Recent Updates
H-1B’s Subject to Fiscal Year 2009 Quota
As posted on the American Immigration Lawyers Association (AILA) InfoNet Doc. No. 08061261 (posted Jun. 12, 2008):
USCIS Service Center Operations has provided the following information to AILA liaison regarding processing cases under the FY2009 H-1B cap:
1. Except for cases that were being reviewed as potential duplicate filings, all receipts have been issued for those cases selected in the random lottery. The USCIS California and Vermont Service Centers completed data entry on all selected cases on May 23, 2008, and mailing of all receipts was completed on May 24, 2008.
2. Cases that were thought to be duplicate filings are being hand reviewed to determine if they are true duplicates. USCIS has received approximately 500 petitions that are believed to be duplicates. However, some of these were submitted as "protective filings" due to courier delivery confirmation problems or where the petition was sent to an incorrect Service Center. Each will be reviewed and determined on a case-by-case basis. If the second submission was accompanied by an explanation of the reason for the second submission, there is a good chance of acceptance.

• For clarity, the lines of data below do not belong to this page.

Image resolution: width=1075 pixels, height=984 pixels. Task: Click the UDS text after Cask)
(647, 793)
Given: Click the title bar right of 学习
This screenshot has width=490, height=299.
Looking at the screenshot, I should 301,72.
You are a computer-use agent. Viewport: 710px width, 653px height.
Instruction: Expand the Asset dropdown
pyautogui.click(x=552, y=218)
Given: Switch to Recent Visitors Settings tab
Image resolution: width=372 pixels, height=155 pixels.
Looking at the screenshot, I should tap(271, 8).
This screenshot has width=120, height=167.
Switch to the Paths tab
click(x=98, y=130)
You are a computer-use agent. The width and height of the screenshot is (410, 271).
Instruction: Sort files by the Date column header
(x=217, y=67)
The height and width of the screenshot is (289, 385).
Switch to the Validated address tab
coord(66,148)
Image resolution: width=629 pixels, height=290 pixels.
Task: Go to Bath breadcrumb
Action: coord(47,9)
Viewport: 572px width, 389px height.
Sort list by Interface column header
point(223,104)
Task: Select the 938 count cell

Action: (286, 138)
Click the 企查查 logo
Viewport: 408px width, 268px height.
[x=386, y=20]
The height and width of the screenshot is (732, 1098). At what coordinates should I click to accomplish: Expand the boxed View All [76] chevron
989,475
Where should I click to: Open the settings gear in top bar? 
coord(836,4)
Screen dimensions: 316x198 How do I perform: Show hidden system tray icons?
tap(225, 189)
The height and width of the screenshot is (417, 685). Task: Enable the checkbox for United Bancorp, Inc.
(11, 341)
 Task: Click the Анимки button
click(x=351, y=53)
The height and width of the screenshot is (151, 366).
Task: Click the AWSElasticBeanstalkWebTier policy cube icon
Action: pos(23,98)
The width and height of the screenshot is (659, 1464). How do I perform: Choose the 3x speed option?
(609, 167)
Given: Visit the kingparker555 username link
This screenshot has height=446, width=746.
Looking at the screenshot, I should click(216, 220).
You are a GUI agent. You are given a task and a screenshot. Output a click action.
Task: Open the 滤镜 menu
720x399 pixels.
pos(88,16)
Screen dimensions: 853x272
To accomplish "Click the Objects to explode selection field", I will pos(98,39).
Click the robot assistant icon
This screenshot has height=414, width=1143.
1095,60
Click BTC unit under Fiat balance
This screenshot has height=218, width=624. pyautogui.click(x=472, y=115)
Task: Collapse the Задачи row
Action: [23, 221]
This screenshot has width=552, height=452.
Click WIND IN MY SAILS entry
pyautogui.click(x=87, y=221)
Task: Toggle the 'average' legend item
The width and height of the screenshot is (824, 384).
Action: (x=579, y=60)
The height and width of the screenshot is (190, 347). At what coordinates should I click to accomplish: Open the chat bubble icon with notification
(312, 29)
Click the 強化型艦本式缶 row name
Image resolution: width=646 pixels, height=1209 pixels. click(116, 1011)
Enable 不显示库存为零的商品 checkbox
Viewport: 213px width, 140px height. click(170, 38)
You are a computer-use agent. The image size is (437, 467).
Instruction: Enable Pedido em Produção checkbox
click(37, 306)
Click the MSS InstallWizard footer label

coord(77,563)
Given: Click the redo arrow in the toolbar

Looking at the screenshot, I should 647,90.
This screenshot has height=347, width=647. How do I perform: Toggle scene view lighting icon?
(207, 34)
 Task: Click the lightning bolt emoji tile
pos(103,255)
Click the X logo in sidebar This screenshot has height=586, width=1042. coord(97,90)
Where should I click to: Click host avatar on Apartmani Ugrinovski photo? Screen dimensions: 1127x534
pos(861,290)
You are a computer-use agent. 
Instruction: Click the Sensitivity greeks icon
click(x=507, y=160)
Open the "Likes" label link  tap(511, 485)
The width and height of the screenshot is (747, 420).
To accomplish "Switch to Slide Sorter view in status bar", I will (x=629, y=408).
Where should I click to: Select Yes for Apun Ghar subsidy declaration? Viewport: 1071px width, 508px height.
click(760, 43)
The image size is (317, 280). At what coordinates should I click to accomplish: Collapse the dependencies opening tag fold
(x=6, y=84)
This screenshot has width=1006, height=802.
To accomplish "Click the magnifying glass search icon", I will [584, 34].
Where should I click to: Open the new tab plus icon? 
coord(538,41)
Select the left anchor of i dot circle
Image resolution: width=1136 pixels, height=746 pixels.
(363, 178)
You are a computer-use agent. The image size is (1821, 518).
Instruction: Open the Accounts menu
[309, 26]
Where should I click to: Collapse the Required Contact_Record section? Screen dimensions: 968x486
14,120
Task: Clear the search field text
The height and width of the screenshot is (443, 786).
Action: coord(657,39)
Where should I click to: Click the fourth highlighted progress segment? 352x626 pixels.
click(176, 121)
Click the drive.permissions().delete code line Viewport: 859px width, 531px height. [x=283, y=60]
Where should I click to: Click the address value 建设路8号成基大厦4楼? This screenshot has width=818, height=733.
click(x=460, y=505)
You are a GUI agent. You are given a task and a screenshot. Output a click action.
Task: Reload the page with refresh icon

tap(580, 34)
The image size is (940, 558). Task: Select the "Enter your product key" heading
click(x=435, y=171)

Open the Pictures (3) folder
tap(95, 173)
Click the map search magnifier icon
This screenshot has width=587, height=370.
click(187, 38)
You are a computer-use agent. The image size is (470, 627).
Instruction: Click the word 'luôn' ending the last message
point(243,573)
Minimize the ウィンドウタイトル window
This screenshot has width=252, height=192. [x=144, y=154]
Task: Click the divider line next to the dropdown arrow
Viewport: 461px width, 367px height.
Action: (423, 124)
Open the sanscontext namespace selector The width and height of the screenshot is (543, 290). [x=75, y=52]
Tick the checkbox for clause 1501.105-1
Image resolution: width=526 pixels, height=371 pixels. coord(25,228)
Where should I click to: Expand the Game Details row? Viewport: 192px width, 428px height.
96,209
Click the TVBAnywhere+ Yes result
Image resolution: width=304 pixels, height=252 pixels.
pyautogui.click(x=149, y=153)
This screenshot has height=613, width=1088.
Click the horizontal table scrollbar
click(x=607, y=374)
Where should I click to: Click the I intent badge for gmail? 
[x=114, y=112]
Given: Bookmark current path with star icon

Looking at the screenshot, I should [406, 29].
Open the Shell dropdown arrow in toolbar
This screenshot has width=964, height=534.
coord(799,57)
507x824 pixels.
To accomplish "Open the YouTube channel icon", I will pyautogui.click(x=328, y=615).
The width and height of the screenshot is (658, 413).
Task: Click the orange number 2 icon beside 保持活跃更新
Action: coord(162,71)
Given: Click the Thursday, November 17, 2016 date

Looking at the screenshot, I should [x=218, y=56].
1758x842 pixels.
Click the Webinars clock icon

3. USCIS has determined that the number of petitions selected during the random selection process will be sufficient to meet the cap limit. Therefore, the use of the reserve/cushion will not be necessary this year. USCIS has begun to mail out rejections this week.
What the above means to our clients: LMAC did not submit duplicate filings, so at this point if we have not received a receipt notice for a cap-subject H-1B petition, it is fairly certain that the case has not been selected in the H-1B lottery this year. We are beginning to receive rejected petitions from USCIS and will advise clients if/when a rejection is received for one of their employees.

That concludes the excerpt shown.